Which is why the primary meat for a rotisserie is anything fowl: chickens, turkeys, pheasants and game hens. They’re full of subcutaneous fat that melts and bastes the beast on the spit.

But the fat’s not the only reason birds are the first choice for spits. They’re also hollow — which means you don’t have to puncture the meat to get a bird on the spit. And even more important, they’re equally balanced around the spit: one wing on one side, one wing on the other.

A leg of lamb or a prime-rib roast can be poor choices for the spit because neither are balanced. A leg of lamb has a thicker, meatier side — which will cause it to turn unevenly. A prime rib has all those heavy bones.

What’s more, you don’t want to skewer the meat itself.

:: Exercise data ::

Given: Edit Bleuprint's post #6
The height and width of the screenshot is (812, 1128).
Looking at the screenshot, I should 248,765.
---
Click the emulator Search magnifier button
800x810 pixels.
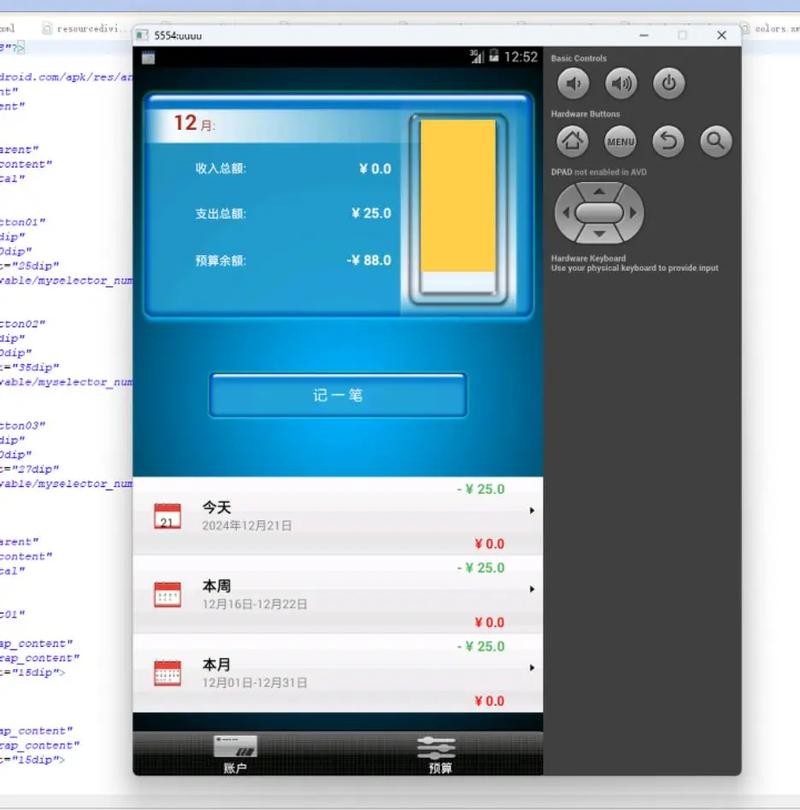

:: Using the information ::
(A) In the rotisserie passage, what makes a leg of lamb turn unevenly on the spit?
(B) Quote the rotisserie passage word for word, starting with "A leg of lamb or" and going on through "the meat itself.".
(C) Write what comes next in the rotisserie passage, picking up after its last sentence.
The entries can be set aside, since none of them is needed.

:: Replies ::
(A) It has a thicker, meatier side.

(B)
A leg of lamb or a prime-rib roast can be poor choices for the spit because neither are balanced. A leg of lamb has a thicker, meatier side — which will cause it to turn unevenly. A prime rib has all those heavy bones.

What’s more, you don’t want to skewer the meat itself.

(C)
So what to do with these “uneven” cuts? Roast two side by side and back to front. Secure the two cuts tightly to either side of the spit with butchers’ twine, then use the prongs to hold them in place. This two-for-one technique works for pork loin, beef tenderloin or whole fish.

In short, on a spit, you need to think about:

    1. Balance. Make sure the cut is evenly balanced side to side.
    2. Security. Tie cuts tightly with butchers’ twine. In general, more twine is better. Yes, the rotisserie will come with clamps to secure items to the spit, but you still need to secure wings to birds and cuts to each other.

You’re almost ready. Now for a few last tips:

  1. Indirect heat works best. In other words, the rotating spit should not be directly over the heat of the grill.
  2. Make sure the fire is low, around 325°F. “Low and slow” are the rules of the rotisserie.
  3. Make sure there’s a drip pan directly under the turning meat to prevent flare-ups and save you a big cleanup.
  4. Want more flavor? Wrap long spears of rosemary or branches of bay leaves around the meat once it’s secured onto the rotisserie spit.
  5. Salt draws moisture to the surface. Add a little to the outside of the cuts before they go on the spit to get the most juice bathing the meat as it turns.


Skewers and Kebabs
When you shrink those metal spits down to size, you end up with bamboo and metal skewers.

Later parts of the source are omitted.